Data to use section start
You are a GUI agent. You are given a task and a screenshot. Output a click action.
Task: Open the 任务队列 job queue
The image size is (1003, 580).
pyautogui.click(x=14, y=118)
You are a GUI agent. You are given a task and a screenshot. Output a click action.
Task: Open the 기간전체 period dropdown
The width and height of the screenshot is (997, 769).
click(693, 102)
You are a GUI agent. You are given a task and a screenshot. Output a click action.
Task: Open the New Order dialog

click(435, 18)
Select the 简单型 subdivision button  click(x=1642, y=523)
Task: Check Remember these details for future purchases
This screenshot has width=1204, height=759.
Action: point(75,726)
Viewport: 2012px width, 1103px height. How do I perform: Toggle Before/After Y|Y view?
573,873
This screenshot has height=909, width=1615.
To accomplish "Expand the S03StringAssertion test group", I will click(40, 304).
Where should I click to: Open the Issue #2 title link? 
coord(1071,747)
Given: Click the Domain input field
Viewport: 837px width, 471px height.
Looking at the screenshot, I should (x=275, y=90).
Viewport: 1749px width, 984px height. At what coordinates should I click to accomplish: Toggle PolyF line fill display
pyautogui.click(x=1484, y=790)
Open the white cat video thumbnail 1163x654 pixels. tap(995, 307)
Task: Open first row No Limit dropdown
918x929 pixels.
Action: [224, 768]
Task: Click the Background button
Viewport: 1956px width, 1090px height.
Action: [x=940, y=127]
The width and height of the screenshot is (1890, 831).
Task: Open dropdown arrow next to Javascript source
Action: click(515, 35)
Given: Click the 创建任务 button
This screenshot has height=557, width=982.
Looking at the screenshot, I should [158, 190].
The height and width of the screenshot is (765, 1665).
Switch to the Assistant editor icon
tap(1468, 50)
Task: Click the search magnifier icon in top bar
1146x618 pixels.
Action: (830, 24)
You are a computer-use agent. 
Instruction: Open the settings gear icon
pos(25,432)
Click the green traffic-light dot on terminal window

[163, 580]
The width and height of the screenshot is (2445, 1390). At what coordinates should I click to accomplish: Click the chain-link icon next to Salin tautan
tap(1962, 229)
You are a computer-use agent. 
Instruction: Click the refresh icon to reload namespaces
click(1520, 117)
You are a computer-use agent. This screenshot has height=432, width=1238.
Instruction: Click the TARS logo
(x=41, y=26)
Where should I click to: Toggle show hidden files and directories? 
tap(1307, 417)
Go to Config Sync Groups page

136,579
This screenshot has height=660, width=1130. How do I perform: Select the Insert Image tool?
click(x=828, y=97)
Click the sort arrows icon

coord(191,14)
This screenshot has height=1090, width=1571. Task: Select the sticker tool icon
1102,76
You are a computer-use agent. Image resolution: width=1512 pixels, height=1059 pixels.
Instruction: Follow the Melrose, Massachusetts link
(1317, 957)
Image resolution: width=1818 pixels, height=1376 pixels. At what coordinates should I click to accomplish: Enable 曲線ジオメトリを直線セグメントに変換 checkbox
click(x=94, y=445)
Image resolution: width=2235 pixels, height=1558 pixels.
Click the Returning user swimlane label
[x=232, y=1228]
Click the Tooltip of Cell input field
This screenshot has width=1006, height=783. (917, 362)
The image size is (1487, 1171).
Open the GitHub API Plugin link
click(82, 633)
Data to use section end
▶ _Task instructions_:
Above are the records; print exactly the lines from the line with "Given: Click the Domain input field" to the line with "Open the white", including both, and nothing else.

▶ _Finished exercise_:
Given: Click the Domain input field
Viewport: 837px width, 471px height.
Looking at the screenshot, I should (x=275, y=90).
Viewport: 1749px width, 984px height. At what coordinates should I click to accomplish: Toggle PolyF line fill display
pyautogui.click(x=1484, y=790)
Open the white cat video thumbnail 1163x654 pixels. tap(995, 307)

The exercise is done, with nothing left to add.